(Stored data entries)
******************************

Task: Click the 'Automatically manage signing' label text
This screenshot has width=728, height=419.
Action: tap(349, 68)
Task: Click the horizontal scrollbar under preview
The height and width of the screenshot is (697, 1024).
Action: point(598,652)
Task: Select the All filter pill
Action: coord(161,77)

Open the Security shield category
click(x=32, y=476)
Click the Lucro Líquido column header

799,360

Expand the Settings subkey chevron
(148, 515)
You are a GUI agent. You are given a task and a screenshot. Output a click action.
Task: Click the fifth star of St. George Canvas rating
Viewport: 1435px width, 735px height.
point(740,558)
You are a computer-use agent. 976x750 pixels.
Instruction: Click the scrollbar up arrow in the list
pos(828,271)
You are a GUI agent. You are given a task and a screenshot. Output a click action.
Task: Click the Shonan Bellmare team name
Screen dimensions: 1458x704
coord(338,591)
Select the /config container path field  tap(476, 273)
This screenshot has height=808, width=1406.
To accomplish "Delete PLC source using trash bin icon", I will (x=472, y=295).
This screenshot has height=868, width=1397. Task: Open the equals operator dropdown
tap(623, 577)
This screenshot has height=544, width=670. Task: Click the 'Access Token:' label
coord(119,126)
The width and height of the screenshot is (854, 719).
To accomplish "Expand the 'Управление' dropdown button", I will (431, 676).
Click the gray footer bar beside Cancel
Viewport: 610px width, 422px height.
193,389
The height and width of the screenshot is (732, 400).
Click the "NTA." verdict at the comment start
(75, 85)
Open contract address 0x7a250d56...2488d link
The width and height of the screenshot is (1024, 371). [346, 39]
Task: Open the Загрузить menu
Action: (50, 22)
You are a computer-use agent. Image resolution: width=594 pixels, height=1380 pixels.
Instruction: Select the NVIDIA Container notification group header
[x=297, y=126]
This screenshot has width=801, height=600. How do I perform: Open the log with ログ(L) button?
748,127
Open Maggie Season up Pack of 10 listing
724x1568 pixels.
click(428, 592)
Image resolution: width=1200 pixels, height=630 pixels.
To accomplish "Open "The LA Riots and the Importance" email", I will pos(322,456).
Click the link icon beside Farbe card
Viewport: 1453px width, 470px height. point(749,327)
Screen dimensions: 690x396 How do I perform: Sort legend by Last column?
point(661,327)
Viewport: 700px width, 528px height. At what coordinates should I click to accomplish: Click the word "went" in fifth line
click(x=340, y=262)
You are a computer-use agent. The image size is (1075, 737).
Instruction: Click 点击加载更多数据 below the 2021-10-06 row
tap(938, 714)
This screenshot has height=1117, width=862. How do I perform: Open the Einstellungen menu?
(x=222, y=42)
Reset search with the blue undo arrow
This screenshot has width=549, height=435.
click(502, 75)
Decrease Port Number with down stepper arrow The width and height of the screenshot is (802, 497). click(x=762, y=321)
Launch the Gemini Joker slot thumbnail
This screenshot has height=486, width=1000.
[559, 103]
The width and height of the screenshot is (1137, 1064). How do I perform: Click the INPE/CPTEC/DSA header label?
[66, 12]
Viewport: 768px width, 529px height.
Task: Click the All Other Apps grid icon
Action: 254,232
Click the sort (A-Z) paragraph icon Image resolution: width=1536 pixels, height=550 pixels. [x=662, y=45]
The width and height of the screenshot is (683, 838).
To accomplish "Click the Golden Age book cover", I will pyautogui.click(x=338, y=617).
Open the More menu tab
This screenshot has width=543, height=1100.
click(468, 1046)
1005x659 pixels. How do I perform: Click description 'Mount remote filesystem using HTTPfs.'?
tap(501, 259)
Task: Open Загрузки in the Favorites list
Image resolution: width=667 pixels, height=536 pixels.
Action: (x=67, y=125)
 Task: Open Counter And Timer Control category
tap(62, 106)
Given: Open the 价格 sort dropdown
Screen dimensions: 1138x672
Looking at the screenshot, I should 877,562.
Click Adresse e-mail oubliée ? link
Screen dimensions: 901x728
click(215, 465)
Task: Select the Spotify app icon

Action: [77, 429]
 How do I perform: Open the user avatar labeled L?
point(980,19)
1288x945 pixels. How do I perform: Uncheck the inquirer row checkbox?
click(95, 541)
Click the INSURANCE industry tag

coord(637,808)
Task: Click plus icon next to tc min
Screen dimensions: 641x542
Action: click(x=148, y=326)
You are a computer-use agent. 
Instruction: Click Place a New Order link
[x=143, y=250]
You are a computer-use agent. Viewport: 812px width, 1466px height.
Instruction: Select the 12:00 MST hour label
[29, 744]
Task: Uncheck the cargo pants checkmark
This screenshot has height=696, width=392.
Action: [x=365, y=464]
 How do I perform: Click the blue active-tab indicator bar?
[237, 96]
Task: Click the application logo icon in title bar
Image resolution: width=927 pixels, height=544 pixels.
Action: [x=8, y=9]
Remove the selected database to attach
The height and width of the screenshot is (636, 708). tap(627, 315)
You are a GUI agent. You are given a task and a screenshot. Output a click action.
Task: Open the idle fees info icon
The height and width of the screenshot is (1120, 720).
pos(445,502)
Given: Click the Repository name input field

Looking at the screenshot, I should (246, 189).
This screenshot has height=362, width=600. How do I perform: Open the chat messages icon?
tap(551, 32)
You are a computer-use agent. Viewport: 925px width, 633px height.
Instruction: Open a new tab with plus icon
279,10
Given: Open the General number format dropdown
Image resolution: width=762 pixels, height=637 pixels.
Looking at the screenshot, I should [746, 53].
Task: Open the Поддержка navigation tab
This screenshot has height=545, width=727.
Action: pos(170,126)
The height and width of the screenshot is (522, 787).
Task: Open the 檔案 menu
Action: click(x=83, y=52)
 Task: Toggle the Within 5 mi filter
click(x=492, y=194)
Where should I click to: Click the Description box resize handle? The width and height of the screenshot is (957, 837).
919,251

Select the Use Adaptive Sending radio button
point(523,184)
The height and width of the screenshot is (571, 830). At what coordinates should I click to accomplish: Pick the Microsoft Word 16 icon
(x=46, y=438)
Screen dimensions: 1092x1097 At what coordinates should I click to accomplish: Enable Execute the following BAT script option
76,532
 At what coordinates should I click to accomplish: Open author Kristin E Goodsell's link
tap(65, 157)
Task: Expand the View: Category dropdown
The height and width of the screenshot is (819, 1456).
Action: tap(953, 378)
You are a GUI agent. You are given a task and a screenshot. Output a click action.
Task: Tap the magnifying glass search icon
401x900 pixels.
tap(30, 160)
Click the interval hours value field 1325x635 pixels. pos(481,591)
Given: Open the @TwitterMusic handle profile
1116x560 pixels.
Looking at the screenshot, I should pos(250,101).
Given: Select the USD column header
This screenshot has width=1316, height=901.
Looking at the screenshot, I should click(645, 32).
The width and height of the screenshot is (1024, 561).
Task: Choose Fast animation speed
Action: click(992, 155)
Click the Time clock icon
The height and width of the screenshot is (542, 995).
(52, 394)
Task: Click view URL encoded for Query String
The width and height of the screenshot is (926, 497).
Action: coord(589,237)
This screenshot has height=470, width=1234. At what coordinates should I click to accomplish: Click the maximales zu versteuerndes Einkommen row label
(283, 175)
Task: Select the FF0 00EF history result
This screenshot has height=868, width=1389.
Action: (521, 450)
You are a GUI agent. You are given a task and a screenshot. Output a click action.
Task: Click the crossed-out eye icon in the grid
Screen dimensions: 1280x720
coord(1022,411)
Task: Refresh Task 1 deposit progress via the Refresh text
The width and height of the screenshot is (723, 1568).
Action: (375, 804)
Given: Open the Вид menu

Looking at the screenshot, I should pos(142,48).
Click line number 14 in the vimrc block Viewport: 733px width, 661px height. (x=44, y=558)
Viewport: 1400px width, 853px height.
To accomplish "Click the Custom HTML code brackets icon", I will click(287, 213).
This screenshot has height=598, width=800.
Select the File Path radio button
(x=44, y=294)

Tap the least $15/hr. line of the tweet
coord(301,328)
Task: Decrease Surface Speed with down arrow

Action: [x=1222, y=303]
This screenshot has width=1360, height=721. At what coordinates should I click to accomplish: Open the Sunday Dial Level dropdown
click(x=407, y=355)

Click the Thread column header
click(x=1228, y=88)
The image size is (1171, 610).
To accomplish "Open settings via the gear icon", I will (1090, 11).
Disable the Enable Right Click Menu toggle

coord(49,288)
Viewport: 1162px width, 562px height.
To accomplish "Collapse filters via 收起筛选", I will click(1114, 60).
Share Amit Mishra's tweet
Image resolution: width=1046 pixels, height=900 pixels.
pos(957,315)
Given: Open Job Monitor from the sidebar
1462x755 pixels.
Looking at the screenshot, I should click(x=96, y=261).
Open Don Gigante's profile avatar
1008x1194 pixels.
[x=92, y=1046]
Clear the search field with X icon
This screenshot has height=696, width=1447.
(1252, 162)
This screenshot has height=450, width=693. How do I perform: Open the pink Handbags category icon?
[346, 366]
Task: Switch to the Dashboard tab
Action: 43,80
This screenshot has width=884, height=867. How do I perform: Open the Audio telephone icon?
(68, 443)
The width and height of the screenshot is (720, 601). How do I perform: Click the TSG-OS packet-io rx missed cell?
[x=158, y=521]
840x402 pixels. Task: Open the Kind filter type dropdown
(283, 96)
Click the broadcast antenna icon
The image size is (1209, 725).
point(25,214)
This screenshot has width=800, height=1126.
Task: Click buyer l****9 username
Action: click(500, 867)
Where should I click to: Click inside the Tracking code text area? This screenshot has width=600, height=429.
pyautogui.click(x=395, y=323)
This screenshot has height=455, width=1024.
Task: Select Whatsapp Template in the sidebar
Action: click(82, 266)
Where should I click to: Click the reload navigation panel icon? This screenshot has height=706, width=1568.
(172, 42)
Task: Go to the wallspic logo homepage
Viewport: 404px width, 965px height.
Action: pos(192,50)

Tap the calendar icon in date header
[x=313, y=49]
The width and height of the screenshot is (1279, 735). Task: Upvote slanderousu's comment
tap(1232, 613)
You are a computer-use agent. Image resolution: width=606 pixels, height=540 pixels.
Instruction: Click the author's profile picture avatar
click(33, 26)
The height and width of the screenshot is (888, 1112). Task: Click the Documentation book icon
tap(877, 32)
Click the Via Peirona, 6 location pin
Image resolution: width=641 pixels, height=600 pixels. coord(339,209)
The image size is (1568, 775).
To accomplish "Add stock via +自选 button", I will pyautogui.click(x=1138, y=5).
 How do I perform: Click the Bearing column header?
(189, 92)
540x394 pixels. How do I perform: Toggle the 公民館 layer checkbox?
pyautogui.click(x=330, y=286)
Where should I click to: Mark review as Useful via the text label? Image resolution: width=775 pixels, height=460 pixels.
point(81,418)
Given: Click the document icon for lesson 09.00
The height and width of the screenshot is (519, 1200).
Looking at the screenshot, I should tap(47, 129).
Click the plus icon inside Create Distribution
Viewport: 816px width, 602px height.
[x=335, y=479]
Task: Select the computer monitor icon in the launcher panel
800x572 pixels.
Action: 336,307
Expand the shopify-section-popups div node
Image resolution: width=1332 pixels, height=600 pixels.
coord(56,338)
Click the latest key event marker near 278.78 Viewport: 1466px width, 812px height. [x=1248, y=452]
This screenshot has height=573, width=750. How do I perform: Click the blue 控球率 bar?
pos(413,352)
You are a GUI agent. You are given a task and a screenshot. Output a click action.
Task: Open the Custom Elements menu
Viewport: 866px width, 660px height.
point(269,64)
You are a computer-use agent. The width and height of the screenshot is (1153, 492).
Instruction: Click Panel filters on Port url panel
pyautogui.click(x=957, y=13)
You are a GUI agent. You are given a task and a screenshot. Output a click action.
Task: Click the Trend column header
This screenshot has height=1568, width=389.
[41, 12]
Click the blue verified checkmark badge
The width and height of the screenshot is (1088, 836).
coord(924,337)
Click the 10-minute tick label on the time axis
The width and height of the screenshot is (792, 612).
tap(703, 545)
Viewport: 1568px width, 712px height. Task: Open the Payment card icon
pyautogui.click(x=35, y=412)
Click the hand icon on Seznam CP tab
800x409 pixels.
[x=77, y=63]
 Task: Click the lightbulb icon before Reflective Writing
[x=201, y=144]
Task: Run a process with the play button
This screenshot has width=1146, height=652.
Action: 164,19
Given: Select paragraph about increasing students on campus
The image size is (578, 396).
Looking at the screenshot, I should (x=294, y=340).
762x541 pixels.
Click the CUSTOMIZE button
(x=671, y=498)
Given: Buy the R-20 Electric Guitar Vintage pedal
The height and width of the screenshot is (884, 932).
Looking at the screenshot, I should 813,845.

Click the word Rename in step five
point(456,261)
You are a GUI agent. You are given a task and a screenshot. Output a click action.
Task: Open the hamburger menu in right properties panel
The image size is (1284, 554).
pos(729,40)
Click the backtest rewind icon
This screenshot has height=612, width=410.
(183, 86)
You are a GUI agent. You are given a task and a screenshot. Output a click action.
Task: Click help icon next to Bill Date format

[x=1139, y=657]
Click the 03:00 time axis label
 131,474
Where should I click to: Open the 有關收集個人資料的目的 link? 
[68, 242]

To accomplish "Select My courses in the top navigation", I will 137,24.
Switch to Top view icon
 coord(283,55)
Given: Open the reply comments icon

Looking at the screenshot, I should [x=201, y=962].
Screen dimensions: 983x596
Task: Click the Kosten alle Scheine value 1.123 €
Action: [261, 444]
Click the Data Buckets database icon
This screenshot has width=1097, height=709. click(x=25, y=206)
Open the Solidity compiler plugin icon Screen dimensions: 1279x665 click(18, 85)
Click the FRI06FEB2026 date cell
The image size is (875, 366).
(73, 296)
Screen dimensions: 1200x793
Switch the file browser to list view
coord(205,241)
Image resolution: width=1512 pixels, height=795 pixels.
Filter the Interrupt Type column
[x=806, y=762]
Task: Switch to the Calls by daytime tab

******************************

** Your goal **
The entries above hold the needed span. Transcribe exactly the lines from the one with "Expand the Settings subkey chevron" to the one with "Task: Click the Shonan Bellmare team name", both included.

** Output **
Expand the Settings subkey chevron
(148, 515)
You are a GUI agent. You are given a task and a screenshot. Output a click action.
Task: Click the fifth star of St. George Canvas rating
Viewport: 1435px width, 735px height.
point(740,558)
You are a computer-use agent. 976x750 pixels.
Instruction: Click the scrollbar up arrow in the list
pos(828,271)
You are a GUI agent. You are given a task and a screenshot. Output a click action.
Task: Click the Shonan Bellmare team name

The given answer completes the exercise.